▶ **COMPLETE THE FOLLOWING**
A. Reproduce, word for word, the section of the discussion on technology adoption that opens with the words containing "I feel like having" and closes with "stuff, for example.".
B. In the discussion on technology adoption, what was planned in the 1980s for every publicly used building in the country?

It's not hard to use if you already know it, but I feel were forgetting the majority of the population that is absolutely not well versed in technology. I occasionally listen to a podcast that addresses the social media trends of the week, and in many episodes they addressed the fediverse once. And it was only mastodon for them, they didn't even get the name right, and they didn't really get federation too. I feel like it's true that it's not hard to use, but it seems like it's still hard for the average person to get into the fediverse, presumingly caused by the network effect and the fact that corps can't milk us dry and take all our data. The decentralized nature makes it hard to grasp for "normies".
Yes I have great friends and love them very much. I don't have a lot of English only friends. Someone in my family is married to a man from England, and I got to know a few of his friends, it was all great. True that even in the younger generation there are groups with low english skills, I feel like we'd need statistics on it to be sure.
I don't we're arguing or anything. Thanks for the conversation :)
I bet you wherever in Germany you are, if you go to the website of your local city government right now they will have a still active fax number in their contact information. I guarantee it. Well if they have a website that is.
Which is a bit silly as an example but highlights the central problem, which is that adoption of new technology happens at a glacial pace, especially in public institutions. There are many reasons for that of course, some good, like the aforementioned inclination towards privacy, some bad like whatever allows fax machines to still be around.
And don't get me started on internet infrastructure... In an international comparison we certainly aren't leading the field regarding adoption of new technologies.
I feel like having fax listed in a public institution is really not a great example of the general population, and especially not of the people that would use the fediverse. Besides that, just because you have a fax machine doesn't mean you can't be technical. My father has one and he knows his way about using tech stuff, for example.
Internet infrastructure is of course a decades old problem, but then again, you don't need highspeed Internet to post on the fediverse.
Which I touched upon in my disclaimer, but in some ways it is a great example. Public institutions are defined by the general population, indirectly through their representatives creating the rules that govern them, and directly through contact with the public at large. Now if all our institutions still use this very outdated technology, and you can have trouble convincing them - during a global pandemic mind you - that using email is just as safe as using fax (so not safe at all basically), then that speaks to a larger mindset in the general population.
Many in the general public are also a lot quicker, some might even say careless, with adopting new technology of course. But as a society we are rather slow, and there are surprisingly many individuals who are hesitant or entirely resistant to adopting new technology. The fediverse usage is a bubble in a bubble here.
The internet infrastructure is another good example for this on the societal level, as there were plans in the 1980ies [!] to lay out a glass fibre network between every publicly used building in the country, which would have gotten us a good part of the way towards adopting this new material at scale. But in the end it was deemed unnecessary and too expensive and the project got canned (mixed in with rumours of "close friendship" between the chancellor and a major copper producer). Instead now we have people running around thirty years later and collecting signatures at the door for last-mile fibre network projects that seldom make quorum and thus almost never materialise public funding.

▶ **RECORD EXTRACTS**
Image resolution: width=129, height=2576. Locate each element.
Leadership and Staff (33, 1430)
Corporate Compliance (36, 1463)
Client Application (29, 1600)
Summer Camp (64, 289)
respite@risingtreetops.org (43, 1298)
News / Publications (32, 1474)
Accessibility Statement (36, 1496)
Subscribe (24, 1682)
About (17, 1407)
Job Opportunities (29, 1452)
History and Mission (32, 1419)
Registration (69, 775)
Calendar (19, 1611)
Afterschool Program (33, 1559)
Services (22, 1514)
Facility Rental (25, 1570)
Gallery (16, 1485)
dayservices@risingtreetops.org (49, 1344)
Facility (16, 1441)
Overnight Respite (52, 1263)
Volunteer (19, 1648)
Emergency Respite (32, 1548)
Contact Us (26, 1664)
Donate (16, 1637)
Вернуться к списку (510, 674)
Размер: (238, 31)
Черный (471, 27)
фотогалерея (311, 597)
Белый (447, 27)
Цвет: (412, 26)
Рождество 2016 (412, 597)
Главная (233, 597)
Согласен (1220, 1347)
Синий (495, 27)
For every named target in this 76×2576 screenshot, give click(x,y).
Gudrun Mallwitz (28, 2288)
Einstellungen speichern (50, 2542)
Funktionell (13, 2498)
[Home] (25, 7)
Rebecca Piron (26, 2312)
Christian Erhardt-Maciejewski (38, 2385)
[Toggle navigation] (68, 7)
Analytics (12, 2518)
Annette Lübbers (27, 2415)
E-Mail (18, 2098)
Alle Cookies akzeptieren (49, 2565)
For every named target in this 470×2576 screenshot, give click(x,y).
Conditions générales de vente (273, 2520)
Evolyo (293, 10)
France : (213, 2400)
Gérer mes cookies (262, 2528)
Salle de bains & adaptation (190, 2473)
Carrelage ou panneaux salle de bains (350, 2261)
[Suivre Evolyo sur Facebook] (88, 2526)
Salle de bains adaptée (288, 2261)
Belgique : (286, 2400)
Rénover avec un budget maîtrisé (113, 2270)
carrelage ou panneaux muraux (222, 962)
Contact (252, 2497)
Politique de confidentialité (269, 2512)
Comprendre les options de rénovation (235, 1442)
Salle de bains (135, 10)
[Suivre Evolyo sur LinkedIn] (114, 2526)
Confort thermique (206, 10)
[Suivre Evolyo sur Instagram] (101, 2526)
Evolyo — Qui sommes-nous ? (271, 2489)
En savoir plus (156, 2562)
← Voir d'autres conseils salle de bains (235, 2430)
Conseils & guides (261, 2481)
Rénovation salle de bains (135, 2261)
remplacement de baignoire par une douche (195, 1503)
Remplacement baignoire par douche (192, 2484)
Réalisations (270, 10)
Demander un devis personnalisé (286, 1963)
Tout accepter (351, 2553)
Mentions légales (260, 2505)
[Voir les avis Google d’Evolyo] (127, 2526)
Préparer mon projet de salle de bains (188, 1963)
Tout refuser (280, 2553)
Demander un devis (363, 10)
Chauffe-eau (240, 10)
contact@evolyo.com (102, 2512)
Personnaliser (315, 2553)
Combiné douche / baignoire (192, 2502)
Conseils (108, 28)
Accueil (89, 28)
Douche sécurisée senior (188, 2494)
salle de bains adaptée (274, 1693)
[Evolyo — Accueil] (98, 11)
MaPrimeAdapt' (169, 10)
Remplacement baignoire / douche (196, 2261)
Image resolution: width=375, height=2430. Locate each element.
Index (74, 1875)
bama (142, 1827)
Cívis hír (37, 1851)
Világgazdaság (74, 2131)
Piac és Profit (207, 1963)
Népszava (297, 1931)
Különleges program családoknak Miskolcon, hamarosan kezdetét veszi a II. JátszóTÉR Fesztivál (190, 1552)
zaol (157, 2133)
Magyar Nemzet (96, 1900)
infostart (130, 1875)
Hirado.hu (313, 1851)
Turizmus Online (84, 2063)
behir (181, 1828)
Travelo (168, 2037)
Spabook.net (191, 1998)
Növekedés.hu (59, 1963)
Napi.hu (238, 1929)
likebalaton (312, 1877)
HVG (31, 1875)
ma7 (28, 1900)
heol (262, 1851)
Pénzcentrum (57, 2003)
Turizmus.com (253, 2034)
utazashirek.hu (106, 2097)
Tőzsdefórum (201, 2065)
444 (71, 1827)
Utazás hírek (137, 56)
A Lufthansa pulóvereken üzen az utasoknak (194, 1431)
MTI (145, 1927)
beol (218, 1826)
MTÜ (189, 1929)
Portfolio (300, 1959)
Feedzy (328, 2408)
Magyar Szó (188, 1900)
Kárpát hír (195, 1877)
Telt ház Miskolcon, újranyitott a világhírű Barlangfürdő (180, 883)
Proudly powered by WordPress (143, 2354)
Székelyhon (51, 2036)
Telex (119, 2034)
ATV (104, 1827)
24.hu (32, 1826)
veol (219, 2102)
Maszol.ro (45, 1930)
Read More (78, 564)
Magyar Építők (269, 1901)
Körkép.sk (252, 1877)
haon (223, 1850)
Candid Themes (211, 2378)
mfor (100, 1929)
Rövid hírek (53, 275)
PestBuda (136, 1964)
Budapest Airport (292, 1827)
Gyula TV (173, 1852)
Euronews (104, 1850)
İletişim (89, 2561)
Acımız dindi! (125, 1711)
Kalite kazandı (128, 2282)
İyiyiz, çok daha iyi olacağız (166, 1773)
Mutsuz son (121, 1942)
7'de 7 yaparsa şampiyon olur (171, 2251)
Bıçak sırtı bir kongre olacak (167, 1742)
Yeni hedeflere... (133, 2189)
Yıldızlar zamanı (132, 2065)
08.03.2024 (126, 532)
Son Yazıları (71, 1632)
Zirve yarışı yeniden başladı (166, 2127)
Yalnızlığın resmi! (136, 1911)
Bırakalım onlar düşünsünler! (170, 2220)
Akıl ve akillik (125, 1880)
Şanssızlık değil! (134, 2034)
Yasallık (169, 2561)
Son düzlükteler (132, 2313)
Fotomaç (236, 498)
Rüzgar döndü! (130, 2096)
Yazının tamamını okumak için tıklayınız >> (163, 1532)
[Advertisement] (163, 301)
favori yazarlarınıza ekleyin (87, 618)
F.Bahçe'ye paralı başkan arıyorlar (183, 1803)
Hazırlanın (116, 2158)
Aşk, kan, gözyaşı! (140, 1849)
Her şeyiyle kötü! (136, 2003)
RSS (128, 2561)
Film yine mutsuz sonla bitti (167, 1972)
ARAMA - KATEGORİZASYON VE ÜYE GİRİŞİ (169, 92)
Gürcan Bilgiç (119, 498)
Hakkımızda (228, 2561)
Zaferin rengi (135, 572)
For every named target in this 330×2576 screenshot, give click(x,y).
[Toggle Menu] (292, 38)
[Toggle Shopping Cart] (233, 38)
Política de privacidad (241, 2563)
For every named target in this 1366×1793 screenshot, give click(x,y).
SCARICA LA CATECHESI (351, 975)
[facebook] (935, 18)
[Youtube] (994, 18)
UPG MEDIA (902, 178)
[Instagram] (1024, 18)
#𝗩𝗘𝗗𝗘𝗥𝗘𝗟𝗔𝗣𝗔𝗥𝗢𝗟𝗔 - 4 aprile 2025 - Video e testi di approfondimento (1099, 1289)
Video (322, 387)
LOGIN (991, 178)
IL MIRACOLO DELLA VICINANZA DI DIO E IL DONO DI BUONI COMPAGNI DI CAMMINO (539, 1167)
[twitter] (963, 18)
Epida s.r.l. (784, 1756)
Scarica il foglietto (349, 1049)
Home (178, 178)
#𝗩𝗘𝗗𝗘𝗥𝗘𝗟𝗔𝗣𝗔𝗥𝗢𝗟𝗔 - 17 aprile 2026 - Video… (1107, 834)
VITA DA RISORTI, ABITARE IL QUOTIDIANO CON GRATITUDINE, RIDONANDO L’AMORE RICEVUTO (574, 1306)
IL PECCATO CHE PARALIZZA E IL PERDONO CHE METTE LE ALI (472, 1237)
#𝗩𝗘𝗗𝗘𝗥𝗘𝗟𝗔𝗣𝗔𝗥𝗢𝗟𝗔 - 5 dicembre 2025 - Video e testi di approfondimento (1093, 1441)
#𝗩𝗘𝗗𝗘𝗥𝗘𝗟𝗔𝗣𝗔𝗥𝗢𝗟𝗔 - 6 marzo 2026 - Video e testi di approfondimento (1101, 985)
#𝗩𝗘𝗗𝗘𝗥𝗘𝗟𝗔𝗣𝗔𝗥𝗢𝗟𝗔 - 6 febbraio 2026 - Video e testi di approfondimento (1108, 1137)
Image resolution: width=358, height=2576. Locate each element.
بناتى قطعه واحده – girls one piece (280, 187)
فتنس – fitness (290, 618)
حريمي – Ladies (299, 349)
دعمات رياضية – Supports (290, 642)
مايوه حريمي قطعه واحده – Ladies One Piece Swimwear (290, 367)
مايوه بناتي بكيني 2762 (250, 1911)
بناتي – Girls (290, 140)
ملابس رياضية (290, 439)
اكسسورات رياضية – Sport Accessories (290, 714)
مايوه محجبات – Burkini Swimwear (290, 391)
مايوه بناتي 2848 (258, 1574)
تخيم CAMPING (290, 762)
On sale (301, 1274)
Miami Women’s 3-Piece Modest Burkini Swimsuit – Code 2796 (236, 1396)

▶ **RESPONSES FOR EACH TASK**
A.
I feel like having fax listed in a public institution is really not a great example of the general population, and especially not of the people that would use the fediverse. Besides that, just because you have a fax machine doesn't mean you can't be technical. My father has one and he knows his way about using tech stuff, for example.

B. A glass fiber network laid out between every publicly used building in the country.